В день памяти мистера Лоша Бабуля тем не менее зажигала свечку; когда что-то пекла, бросала на угли кусок теста — своего рода жертвоприношение; заговаривала зубную боль и отводила дурной глаз. Это была домашняя магия, не имевшая ничего общего с великим Создателем, который поворачивал течение вод и уничтожил Гоморру, но все-таки и она имела отношение к религии. Мы, горстка евреев, жили по соседству с религиозными поляками — на каждой кухонной стене картинки с раздувшимися кровоточащими сердцами, открытки со святыми, корзины с засохшими цветами, прикрепленные к дверям, причастия, Пасха, Рождество. Иногда нас преследовали, закидывали камнями, кусали и били, называя христоубийцами — всех, даже Джорджи, — и склоняя — нравилось нам это или нет — к чему-то вроде мистического противостояния.

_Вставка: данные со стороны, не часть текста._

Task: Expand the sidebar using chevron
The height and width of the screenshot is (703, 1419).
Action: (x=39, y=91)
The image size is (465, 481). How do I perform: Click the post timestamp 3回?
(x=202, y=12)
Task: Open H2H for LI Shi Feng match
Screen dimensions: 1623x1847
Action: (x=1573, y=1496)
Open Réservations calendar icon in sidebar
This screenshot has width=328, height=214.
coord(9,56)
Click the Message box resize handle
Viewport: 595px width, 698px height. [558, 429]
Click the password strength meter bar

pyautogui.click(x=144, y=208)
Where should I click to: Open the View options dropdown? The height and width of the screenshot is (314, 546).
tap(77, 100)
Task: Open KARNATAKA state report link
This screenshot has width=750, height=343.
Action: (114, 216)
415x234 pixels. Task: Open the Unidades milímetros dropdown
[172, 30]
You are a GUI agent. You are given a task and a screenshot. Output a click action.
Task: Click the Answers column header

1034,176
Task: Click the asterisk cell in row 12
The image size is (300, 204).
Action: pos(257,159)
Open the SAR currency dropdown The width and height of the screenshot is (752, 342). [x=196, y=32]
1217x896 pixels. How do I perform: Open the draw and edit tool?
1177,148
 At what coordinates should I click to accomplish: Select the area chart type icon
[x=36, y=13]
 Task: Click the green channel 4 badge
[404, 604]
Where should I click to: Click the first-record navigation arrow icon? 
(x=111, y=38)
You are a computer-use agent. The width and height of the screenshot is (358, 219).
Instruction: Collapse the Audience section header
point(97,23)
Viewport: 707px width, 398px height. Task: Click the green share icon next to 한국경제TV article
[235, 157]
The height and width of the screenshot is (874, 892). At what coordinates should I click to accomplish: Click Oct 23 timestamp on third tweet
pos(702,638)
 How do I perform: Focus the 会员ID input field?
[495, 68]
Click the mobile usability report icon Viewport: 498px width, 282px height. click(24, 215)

Впрочем, я от этого не особенно страдал или печалился, поскольку был по природе слишком веселым и проказливым, чтобы принимать все подряд близко к сердцу, и смотрел на это как на неизбежность вроде драк — стенка на стенку — уличных банд или вечерних разборок местных бродяг, крушивших заборы, поливавших грязной бранью девиц и нападавших на незнакомцев. Не в моей натуре было класть свою голову за религиозные тонкости — хотя некоторые мои друзья и товарищи по играм оказывались порой среди этого сброда, чтобы подстеречь меня за углом и отрезать путь к дому. Саймон не путался с ними. Школа занимала его больше, чем меня, и потом у него было собственное мировоззрение, почерпнутое частично у
Натти Бампо, Квентина Дорварда, Тома Брауна, Кларка из Каскаскии, посланца, принесшего хорошие известия от Ратисбона и прочих, — и это делало его более независимым. Я был всего лишь жалким дублером, и он не брал меня, когда занимался атлетикой по Сэндоу или с помощью специального снаряда укреплял сухожилия запястья. Я же тяготел к дружеским связям, но все они ограничивались старыми привязанностями. Дольше всего я дружил со Стахом Копецом, сыном акушерки, окончившей Школу акушерок на Милуоки-авеню. У зажиточных Копецов имелось электрическое пианино и линолеум во всех комнатах, но Стах был вором и я, водясь с ним, тоже подворовывал — уголь из грузовиков, белье, сушившееся на веревках, презервативы из маленьких магазинчиков и мелочь с прилавков газетных киосков. В основном я это делал, чтобы выказать сноровку, хотя Стах придумал еще одну игру — раздеваться в подвале и примерять украденные девчачьи тряпки. Потом он снюхался с одной бандой. Как-то холодным днем — землю тогда чуть припорошил снежок — они меня окружили; я сидел на вмерзшем в землю ящике и ел вафли «Набиско». Главным у них был головорез-недоросток, малец лет тринадцати с печальным взглядом. Его обвинения поддерживал Муня Стаплански, которого в это время переводили из исправительного заведения Святого Карла в заведение такого же рода в Понтиаке.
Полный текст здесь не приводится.